About The CCP
What We Do
The ESRC Centre for Competition Policy's research programme explores competition policy from the perspective of economics, law, business and political science.A properly regulated, competitive market provides consumers with products they want at the best possible prices. Competition policy provides the framework to encourage businesses to compete productively, and without fixing prices, unfairly excluding rivals, gaining market power through mergers, or receiving distortionary subsidies. It operates alongside policies that regulate other aspects of business behaviour (e.g. environmental, social).Competition law provides little restraint on business behaviour in markets with many alternative suppliers. When fewer firms participate in a market, however, it is appropriate to constrain a range of anticompetitive business practices. In cases of monopoly, the policy options include direct regulation of the firms behaviour.

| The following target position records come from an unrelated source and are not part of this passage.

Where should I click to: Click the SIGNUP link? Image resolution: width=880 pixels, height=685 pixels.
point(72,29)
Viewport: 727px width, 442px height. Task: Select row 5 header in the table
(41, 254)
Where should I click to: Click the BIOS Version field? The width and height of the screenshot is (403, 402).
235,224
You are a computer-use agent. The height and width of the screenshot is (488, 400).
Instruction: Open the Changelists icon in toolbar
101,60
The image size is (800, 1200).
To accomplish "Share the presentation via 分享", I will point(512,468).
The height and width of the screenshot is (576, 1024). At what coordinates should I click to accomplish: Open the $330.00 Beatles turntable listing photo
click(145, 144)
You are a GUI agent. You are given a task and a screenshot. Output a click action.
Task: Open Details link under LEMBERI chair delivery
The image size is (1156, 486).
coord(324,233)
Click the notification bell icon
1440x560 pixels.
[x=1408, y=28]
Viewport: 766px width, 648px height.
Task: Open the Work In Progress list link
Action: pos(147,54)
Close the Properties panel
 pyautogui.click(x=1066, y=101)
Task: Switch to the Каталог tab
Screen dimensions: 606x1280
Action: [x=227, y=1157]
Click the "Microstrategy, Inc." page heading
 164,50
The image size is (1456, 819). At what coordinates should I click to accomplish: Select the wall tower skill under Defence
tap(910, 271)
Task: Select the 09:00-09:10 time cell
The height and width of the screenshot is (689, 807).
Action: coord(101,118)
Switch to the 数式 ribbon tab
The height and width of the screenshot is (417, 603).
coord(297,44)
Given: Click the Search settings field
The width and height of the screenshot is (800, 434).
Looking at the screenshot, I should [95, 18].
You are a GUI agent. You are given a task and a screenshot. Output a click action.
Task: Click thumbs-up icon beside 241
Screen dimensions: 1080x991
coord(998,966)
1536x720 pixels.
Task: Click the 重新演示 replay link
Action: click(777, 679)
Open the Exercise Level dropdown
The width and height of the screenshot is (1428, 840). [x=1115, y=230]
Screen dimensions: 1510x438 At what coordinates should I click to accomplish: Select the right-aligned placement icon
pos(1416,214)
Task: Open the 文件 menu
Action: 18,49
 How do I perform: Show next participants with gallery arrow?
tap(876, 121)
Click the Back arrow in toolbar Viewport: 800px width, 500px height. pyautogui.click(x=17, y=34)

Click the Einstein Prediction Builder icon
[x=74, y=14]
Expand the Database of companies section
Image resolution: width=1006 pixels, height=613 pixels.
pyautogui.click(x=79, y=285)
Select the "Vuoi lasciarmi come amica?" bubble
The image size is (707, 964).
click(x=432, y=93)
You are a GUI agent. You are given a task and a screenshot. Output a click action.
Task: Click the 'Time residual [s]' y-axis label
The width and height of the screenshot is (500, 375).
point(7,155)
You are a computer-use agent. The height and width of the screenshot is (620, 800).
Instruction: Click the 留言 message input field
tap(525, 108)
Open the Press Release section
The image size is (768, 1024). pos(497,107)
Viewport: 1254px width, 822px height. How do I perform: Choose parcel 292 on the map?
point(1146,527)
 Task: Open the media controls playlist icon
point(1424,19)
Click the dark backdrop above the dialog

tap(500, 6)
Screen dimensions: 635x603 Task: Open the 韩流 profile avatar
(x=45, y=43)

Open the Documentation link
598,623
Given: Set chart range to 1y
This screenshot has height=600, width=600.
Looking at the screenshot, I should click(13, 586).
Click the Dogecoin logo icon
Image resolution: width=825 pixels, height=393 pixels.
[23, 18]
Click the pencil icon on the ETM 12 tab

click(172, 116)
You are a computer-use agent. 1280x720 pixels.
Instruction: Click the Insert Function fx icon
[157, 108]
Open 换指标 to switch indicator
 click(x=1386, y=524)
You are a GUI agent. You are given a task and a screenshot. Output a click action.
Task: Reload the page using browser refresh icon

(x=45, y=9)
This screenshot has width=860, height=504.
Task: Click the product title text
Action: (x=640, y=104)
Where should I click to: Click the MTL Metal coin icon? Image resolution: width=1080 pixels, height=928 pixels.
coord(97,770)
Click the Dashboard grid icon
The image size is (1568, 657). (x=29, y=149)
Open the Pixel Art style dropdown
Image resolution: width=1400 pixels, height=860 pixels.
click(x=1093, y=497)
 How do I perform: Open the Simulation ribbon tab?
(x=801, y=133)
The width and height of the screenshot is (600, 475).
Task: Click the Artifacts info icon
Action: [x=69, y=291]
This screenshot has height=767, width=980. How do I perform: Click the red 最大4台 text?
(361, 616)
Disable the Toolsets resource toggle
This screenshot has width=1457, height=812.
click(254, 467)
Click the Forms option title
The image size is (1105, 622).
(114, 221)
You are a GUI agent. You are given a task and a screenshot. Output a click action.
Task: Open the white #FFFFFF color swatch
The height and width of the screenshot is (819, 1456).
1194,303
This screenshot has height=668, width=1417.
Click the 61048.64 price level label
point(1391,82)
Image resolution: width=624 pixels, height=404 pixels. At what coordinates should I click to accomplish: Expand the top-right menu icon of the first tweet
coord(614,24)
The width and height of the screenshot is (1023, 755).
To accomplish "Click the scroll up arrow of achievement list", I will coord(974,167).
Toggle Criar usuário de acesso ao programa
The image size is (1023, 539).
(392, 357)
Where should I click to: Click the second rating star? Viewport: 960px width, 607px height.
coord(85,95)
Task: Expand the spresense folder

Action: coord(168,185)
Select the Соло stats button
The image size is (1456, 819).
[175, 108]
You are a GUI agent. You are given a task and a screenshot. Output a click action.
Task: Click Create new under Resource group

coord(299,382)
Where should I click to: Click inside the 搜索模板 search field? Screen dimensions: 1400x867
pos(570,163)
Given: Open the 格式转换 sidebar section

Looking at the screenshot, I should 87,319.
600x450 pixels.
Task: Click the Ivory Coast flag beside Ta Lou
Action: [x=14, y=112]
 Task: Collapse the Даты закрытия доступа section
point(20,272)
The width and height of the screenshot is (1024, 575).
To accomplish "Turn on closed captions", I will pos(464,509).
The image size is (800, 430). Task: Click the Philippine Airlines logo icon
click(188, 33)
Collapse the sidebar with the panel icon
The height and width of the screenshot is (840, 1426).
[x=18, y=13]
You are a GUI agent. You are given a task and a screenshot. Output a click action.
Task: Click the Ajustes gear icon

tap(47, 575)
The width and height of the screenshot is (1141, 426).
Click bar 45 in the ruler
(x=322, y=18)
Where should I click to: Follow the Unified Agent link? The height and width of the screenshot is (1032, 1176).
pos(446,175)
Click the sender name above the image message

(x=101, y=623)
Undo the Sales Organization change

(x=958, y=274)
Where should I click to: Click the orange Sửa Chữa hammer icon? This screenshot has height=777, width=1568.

Economic analysis provides an understanding of how consumers, firms and markets operate, of when markets fail for lack of competition and of the consequences of policy interventions. Legal analysis is necessary because the courts establish standards and provide the framework within which competition agencies have to operate. The design and development of policies, as well as the bodies that implement them, require an understanding from political science. Our research applies each of these disciplines individually and together to achieve real-world policy relevance without compromising academic rigour.
Who We Are
The CCP was established on 1st September 2004 and its funding was renewed in 2009 as a 10 year Centre of research excellence, funded by the Economic and Social Research Council (ESRC).
Based at the University of East Anglia, the CCP has 24 academic faculty members working on the Centre's research programme, 3 or 4 of whom are based full-time in the Centre each semester. Also undertaking and contributing to the research are 5 Research Associates, 3 Post Doctoral Research Fellows, and 25 PhD students (each of whom has at least one supervisor who is a CCP member).
CCP has close links with, but is independent of, regulatory authorities, including the European Commission, Competition Commission, Office of Fair Trading, BIS, Ofgem, Ofcom, World Bank and with private sector practitioners.
The Centre produces a regular series of working papers, policy briefings and publications, and a bi-annual newsletter with short articles reflecting our recent research. An e-bulletin keeps academics and practitioners in touch with publications and events, and there is a lively programme of conferences, workshops and practitioner seminars throughout the year.